The country’s 50 percent poverty rate and many communities’ ongoing isolation lie at the heart of the divisions between races, says Spector.  

“If these kids never break out their neighborhoods they will never be in a situation where they meet any others,” he said.

Marc Shoul / Panos for NBC News

Vlad Nedelcu and Ramiza Abdool at their home in Johannesburg, South Africa, on Wednesday.

Indeed, if Ramiza Abdool and her family had not “broken out” of Lenasia, the formerly exclusively Indian township in Johannesbug, it is hard to imagine how she would have met her fiancé Vlad Nedelcu, 36.

“If my parents had stayed in that community, none of this would have happened,” she said, referring to her career in online marketing and advertising, as well as her relationship with Nedelcu.

So it isn’t enough for laws to change, people must be given the opportunities to meet those outside their communities, Nedelcu said.

Under apartheid, Nedelcu, a Jew, would have been classified as white and thus unable to marry Abdool, who is Muslim-Indian.

Couples like Nedelcu and Abdool still face pure old-fashioned racism. “Some people you assume aren’t thinking nice things about us,” said Nedelcu, a systems analyst.

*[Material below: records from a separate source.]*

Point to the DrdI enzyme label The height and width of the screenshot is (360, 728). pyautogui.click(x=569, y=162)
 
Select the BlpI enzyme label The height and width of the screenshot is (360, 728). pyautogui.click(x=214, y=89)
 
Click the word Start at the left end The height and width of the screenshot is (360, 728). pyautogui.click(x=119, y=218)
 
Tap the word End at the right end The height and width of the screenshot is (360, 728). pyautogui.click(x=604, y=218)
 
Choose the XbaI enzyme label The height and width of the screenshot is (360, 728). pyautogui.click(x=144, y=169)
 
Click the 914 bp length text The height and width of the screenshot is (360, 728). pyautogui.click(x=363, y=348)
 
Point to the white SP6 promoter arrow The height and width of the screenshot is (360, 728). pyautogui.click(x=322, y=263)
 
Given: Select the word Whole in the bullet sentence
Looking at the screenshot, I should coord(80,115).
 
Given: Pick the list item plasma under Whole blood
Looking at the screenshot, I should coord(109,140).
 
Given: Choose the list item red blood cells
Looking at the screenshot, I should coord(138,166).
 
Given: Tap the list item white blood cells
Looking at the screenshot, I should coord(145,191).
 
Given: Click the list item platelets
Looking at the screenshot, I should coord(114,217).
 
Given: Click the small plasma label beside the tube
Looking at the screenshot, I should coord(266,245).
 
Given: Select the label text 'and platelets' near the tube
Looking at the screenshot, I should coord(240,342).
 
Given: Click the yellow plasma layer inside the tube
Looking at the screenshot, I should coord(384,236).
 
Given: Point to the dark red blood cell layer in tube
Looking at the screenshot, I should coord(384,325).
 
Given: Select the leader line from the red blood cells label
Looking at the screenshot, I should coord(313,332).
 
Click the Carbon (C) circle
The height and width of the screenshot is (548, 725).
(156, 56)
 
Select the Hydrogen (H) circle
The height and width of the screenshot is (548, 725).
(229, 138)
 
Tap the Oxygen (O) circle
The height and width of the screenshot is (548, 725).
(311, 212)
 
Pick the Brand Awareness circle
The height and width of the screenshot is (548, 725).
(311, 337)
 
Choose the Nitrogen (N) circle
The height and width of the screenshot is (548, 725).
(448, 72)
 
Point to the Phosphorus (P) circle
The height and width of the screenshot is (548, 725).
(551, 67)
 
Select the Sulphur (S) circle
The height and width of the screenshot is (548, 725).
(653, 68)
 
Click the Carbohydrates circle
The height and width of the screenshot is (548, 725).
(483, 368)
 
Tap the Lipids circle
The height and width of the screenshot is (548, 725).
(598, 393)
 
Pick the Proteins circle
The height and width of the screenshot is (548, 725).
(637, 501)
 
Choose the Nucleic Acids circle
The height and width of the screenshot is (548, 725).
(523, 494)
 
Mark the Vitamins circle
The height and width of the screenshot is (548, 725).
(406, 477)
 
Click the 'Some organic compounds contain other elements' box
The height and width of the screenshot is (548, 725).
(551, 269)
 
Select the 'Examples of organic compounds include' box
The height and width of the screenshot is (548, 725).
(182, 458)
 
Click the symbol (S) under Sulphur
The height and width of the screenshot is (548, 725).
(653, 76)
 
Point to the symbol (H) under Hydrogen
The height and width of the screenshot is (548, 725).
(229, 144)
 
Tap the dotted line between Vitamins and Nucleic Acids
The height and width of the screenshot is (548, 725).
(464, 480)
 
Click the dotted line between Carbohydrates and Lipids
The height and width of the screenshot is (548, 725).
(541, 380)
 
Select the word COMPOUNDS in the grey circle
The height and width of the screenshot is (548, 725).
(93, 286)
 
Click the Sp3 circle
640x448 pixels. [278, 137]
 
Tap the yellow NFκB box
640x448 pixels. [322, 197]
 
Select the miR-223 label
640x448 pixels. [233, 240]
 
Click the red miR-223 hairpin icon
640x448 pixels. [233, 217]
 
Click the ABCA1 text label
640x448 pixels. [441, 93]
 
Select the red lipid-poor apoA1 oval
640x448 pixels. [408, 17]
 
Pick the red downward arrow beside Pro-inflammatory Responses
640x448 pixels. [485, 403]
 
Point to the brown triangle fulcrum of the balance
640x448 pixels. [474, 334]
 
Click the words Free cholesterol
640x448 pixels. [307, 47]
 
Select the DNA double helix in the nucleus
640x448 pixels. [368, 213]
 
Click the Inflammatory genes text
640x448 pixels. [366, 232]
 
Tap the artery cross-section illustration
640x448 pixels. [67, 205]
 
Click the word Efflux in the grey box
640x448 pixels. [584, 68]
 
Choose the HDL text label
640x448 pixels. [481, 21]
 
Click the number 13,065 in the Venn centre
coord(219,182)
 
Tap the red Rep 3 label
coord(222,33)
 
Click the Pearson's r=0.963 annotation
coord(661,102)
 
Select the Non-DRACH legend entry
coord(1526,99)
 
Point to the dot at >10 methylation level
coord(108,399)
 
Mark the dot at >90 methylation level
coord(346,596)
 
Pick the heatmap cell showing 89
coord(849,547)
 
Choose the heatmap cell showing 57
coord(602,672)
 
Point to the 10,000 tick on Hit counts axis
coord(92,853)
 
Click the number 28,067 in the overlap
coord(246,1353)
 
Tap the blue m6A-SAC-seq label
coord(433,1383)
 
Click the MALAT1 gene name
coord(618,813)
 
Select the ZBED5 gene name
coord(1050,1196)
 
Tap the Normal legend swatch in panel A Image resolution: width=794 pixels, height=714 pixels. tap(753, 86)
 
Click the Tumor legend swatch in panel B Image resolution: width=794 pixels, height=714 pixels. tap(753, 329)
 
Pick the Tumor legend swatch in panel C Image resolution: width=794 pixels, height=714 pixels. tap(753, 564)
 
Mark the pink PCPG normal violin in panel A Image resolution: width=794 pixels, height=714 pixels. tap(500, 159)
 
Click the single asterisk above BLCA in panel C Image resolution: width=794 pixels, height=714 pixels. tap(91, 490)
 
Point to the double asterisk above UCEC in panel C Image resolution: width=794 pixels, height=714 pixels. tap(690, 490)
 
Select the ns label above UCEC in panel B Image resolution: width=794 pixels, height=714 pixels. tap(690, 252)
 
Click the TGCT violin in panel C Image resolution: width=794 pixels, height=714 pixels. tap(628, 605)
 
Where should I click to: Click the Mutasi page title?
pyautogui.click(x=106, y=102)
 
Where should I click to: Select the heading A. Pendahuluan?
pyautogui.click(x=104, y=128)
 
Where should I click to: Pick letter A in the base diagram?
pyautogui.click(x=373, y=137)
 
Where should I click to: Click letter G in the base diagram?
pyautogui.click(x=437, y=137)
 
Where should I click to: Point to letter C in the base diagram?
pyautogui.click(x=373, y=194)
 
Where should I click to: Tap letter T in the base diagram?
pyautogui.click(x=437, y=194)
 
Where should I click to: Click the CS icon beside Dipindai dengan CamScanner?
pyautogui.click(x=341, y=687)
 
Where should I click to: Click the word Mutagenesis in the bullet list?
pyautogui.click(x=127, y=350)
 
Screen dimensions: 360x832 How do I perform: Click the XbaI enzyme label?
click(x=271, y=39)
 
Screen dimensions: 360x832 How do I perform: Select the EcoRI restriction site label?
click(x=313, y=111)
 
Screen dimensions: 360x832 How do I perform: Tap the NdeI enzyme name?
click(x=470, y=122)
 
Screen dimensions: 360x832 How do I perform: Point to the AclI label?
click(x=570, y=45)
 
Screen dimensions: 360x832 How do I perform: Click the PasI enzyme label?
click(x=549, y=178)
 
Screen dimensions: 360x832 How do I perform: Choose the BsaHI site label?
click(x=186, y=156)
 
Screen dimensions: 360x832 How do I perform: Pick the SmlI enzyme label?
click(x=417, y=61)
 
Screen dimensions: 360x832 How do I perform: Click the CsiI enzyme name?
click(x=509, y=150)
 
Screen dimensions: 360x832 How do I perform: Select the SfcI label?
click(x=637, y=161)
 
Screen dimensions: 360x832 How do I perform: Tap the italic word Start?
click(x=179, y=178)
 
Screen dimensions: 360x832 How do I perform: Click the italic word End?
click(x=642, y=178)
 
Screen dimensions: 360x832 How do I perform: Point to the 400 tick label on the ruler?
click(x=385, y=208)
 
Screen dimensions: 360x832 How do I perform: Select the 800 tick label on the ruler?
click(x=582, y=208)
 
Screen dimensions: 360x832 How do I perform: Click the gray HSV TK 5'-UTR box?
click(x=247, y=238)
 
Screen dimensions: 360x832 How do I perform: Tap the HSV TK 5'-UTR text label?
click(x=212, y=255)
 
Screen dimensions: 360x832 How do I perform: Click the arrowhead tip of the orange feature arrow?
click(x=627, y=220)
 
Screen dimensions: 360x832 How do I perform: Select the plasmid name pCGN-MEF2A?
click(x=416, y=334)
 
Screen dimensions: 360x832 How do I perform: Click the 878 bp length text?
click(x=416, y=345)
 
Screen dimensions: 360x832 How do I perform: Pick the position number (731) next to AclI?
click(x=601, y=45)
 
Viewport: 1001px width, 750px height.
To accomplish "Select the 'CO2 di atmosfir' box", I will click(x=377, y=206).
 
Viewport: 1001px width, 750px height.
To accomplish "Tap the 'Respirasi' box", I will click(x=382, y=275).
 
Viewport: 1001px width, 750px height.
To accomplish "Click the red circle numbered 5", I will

Abdool says she brushes off any attitude she might get from people who disapprove of their relationship. “Even if it’s there, it’s old school,” she shrugged.

Nteta, the stylist, points to her early school days as pivotal in making her open to getting to know and thus fall in love with someone like Lloyd. 

“I went to a very good public school. And from grade zero I was engaging with people of other races,” she said. “It is a privilege to be able to experience getting to know other people.”

For lawyer Kgoroeadira the answer is time. 

“The only thing that’s keeping us back is the older generation,” she said. “I suppose in a few generations, it’ll all be mixed.”